Raw records:

**********

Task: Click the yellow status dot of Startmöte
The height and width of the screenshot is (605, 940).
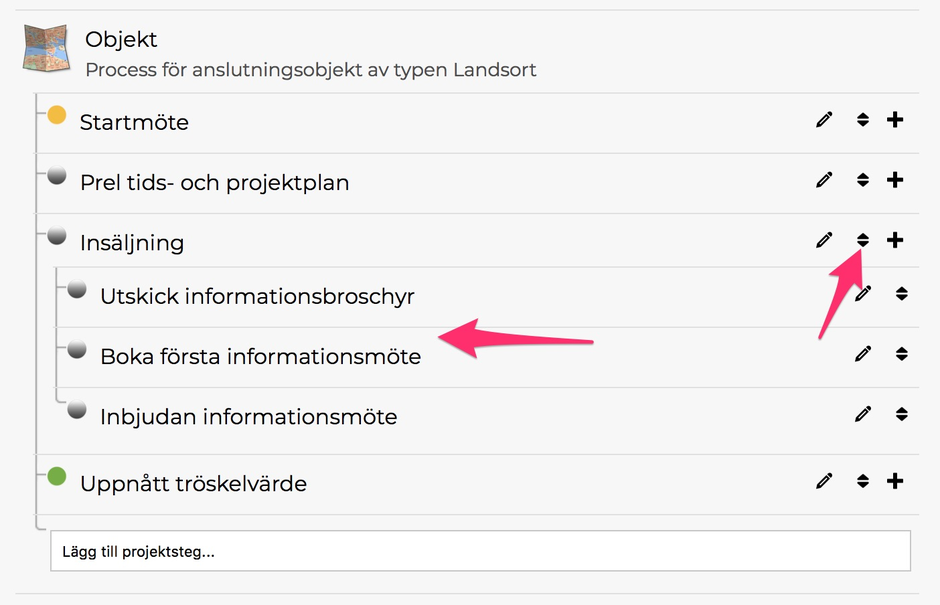Action: (57, 116)
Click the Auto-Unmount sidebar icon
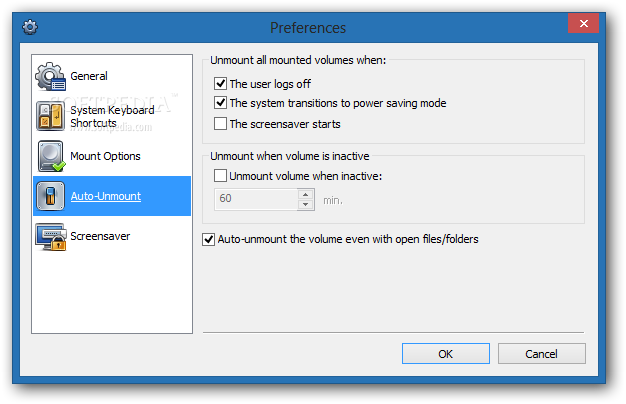626x404 pixels. (x=51, y=196)
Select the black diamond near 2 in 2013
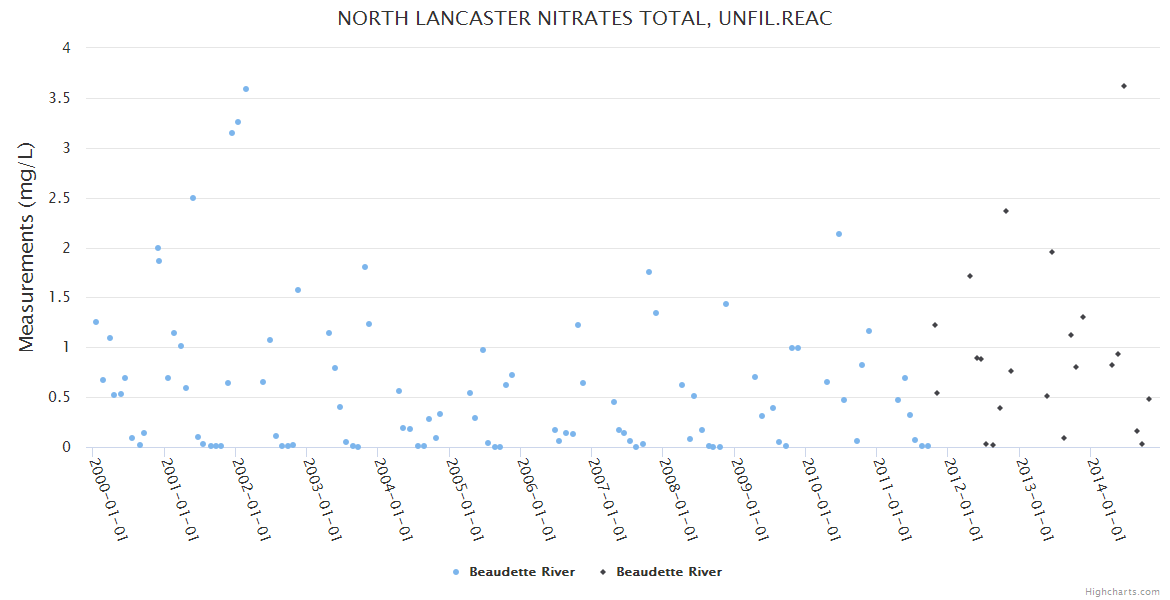1170x600 pixels. coord(1052,252)
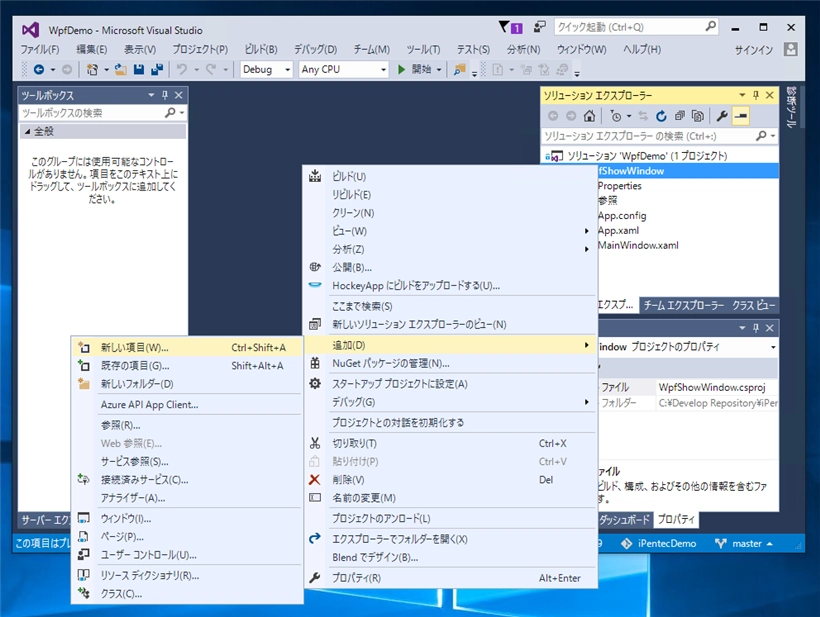Click the Home icon in Solution Explorer toolbar
This screenshot has height=617, width=820.
[590, 116]
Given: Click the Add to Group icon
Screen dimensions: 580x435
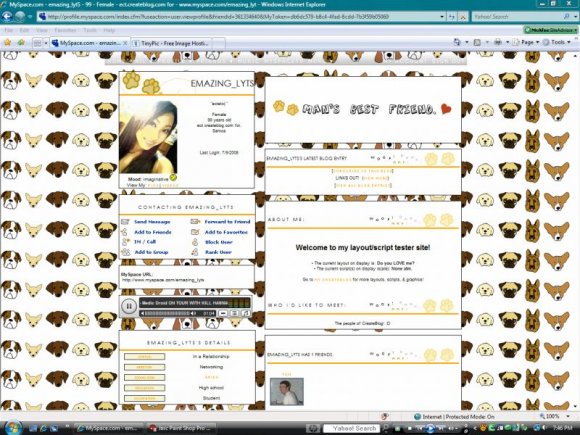Looking at the screenshot, I should coord(126,252).
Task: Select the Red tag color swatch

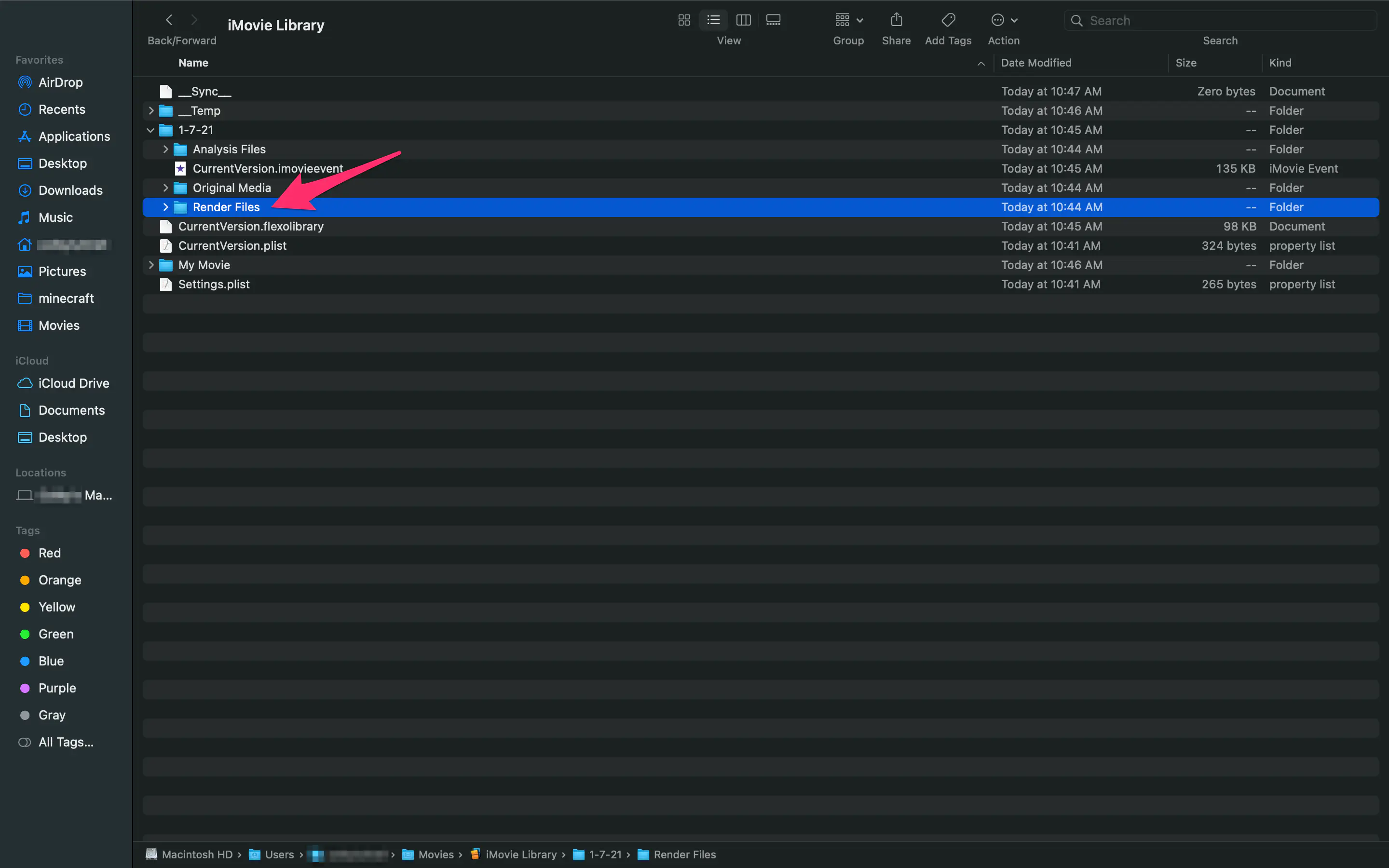Action: pos(24,552)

**********

*Aim of the exercise*.
Reproduce all of the data above line for line and without changes, leaving out the pictures.

*Task output*.
Task: Click the yellow status dot of Startmöte
The height and width of the screenshot is (605, 940).
Action: (57, 116)
Click the Auto-Unmount sidebar icon
626x404 pixels. (x=51, y=196)
Select the black diamond near 2 in 2013
1170x600 pixels. coord(1052,252)
Click the Home icon in Solution Explorer toolbar
This screenshot has height=617, width=820.
[590, 116]
Given: Click the Add to Group icon
Screen dimensions: 580x435
Looking at the screenshot, I should coord(126,252).
Task: Select the Red tag color swatch

Action: pos(24,552)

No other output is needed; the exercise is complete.